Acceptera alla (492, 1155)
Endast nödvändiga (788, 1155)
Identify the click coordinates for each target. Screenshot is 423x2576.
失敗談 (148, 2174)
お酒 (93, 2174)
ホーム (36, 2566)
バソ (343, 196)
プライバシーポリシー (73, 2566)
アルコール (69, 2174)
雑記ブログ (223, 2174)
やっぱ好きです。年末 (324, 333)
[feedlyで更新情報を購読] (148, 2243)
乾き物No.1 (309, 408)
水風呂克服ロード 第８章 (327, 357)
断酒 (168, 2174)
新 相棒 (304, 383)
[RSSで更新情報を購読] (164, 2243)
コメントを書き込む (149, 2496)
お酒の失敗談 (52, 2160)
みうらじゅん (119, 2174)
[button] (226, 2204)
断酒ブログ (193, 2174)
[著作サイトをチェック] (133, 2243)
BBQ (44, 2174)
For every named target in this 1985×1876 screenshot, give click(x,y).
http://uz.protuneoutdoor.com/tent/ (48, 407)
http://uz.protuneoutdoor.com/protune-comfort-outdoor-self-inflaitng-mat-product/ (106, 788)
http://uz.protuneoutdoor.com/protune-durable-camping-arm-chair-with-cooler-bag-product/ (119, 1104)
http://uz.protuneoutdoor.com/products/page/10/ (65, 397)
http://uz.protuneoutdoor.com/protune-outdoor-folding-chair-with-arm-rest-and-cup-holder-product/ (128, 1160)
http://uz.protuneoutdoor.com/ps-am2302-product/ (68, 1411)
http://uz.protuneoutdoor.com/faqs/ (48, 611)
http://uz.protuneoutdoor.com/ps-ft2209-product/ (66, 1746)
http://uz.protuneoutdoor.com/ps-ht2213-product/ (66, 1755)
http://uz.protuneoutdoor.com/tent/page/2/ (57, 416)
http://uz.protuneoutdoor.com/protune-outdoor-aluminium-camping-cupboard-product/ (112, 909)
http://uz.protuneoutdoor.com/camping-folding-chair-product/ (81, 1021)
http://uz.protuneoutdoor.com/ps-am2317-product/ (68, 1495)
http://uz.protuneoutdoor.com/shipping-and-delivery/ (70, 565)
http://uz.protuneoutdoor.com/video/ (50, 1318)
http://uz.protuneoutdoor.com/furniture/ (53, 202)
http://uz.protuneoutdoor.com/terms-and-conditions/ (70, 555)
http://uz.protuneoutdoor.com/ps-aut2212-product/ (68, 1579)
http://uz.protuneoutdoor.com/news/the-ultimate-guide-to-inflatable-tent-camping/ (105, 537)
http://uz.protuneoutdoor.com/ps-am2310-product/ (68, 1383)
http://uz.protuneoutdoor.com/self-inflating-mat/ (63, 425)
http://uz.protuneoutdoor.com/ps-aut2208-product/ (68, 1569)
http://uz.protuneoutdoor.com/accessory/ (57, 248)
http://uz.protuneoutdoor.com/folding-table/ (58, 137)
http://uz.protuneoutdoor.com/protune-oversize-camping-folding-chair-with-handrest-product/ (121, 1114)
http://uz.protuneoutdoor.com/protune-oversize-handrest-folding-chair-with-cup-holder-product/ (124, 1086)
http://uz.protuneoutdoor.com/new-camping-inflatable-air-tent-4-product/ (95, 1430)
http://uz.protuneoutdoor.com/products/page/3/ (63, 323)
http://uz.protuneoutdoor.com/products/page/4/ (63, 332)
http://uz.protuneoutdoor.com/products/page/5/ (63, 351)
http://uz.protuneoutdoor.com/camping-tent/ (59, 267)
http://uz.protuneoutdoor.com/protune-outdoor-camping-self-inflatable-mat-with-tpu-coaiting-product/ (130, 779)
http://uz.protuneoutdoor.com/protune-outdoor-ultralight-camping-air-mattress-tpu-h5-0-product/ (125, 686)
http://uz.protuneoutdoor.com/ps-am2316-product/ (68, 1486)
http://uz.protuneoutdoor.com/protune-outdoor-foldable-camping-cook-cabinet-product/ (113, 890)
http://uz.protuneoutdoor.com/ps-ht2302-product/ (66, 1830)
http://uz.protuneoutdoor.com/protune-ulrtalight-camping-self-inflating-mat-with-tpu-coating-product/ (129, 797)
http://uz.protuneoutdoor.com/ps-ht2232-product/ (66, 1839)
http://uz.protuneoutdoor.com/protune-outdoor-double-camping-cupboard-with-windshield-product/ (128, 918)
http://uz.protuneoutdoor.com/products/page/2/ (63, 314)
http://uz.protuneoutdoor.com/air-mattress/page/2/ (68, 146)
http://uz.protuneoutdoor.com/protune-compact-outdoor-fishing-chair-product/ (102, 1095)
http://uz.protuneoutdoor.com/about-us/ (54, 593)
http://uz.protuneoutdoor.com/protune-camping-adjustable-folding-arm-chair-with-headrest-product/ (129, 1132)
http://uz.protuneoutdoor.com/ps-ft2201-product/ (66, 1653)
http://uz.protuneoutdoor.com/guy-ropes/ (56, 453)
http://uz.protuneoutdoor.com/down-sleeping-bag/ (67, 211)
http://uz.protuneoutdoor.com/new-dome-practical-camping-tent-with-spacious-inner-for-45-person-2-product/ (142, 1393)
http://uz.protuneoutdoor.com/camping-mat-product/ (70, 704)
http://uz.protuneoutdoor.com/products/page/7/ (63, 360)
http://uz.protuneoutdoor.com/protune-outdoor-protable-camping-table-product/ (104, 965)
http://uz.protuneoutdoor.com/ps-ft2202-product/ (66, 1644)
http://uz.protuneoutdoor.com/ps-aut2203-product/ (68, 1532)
--------------------------------
● **WHAT IS NEEDED**:
Nothing but the exact lines from the start of the material through the line holding "雑記ブログ (223, 2174)", both included, belongs in the answer.

● **ANSWER SPACE**:
Acceptera alla (492, 1155)
Endast nödvändiga (788, 1155)
Identify the click coordinates for each target. Screenshot is 423x2576.
失敗談 (148, 2174)
お酒 (93, 2174)
ホーム (36, 2566)
バソ (343, 196)
プライバシーポリシー (73, 2566)
アルコール (69, 2174)
雑記ブログ (223, 2174)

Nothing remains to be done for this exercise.